Unutma beni memleketim.. Unutma var ettiğin çaresiz evlatlarını.. Dört bir yana dağılmış, dağıtılmış bedenlerimizi unutma! 

Duyuyor musun sesimi yokuş yollu şehrim.. görüyor musun yalnızlığımı? Dağ suyu içirdiğin, hüzünle beslediğin çocuğunum ben senin, hatırlıyor musun? 

Ben seni hiç unutmadım memleketim.. çaresizliğimizin genetik mirasçısı… 

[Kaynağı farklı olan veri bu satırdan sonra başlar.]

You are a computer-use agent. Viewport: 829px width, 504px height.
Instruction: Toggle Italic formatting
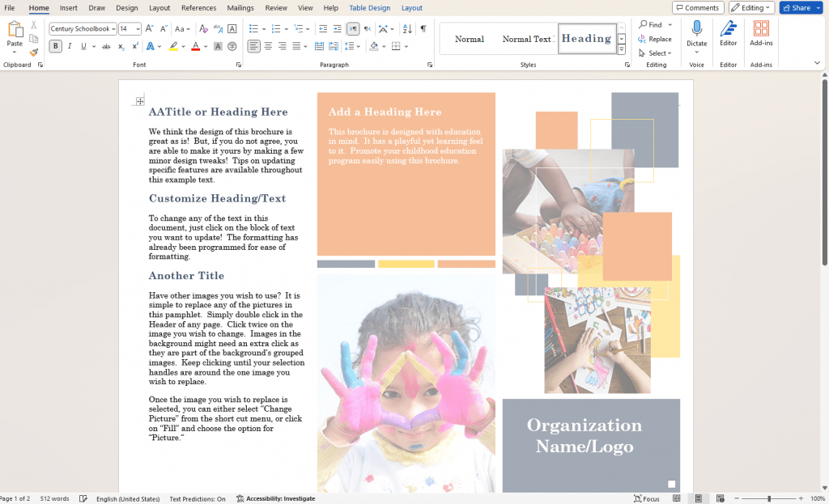(70, 46)
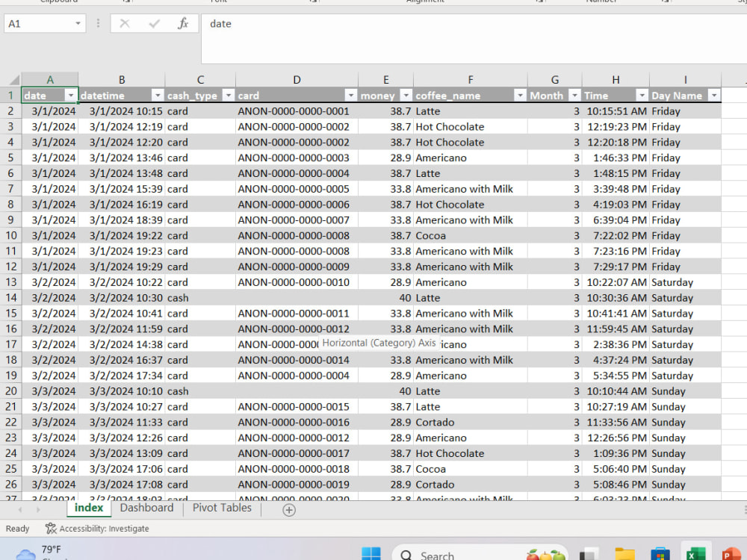
Task: Open Microsoft Store from the taskbar
Action: tap(659, 554)
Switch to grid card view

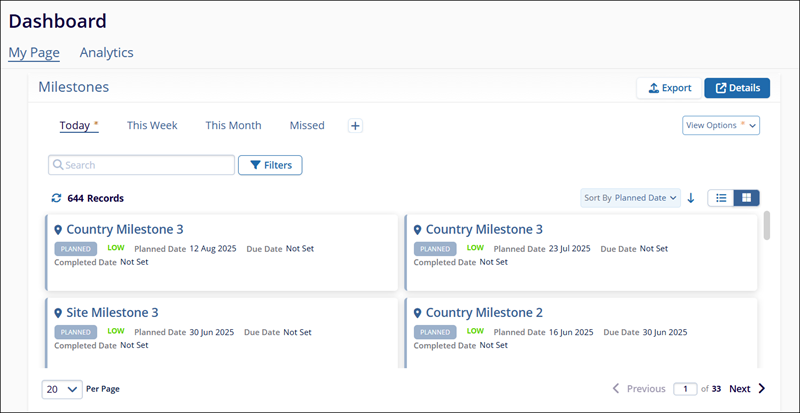click(746, 198)
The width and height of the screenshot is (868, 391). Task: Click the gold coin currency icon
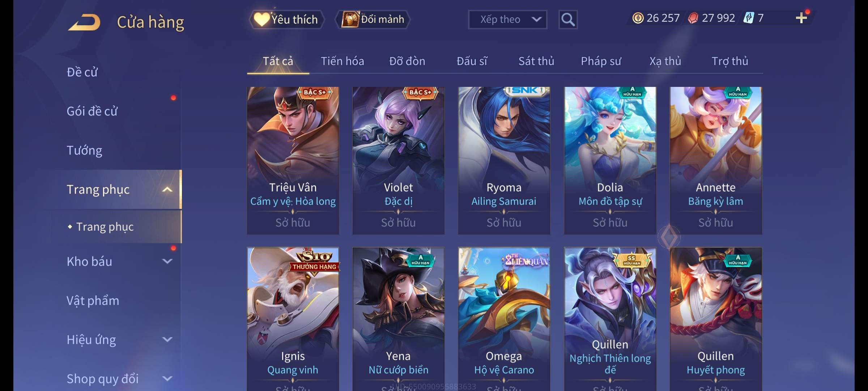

Her bayram anıyoruz seni memleketim. 
Her bayram yalnızlık buralarda. 
Her bayram hüzün.. 
Aklımdan çıkmıyor hiç uzak yakın fark etmeksizin, taçlandırılmış yüzün.. 

Yaşamak bu kadar zor olmamalıydı toprağında, havasında ? Kurda, kuşa yetti de taşın toprağın havan, bir bize mi düştü baba ocağından gayrı düşmek? 


Neden istemedin anlamıyorum.. Soğuğuna, karına, çamuruna cennet gözüyle baktık da, sen neden yanardağın lavları attığı gibi attın dışarı bizi memleketim? 

Sıcaklığımız mı yaktı yüreğini, dağların mı istemedi küllenmiş bedenlerimizi? 

Ah bir dile gelsen.. bir konuşsan..desen ki unutmadım.. desen ki unutmadım kar üstünde yalın ayak gezen evlatlarımı.. unutmadım onurlu yavrularımı… Ah bir konuşsan.. 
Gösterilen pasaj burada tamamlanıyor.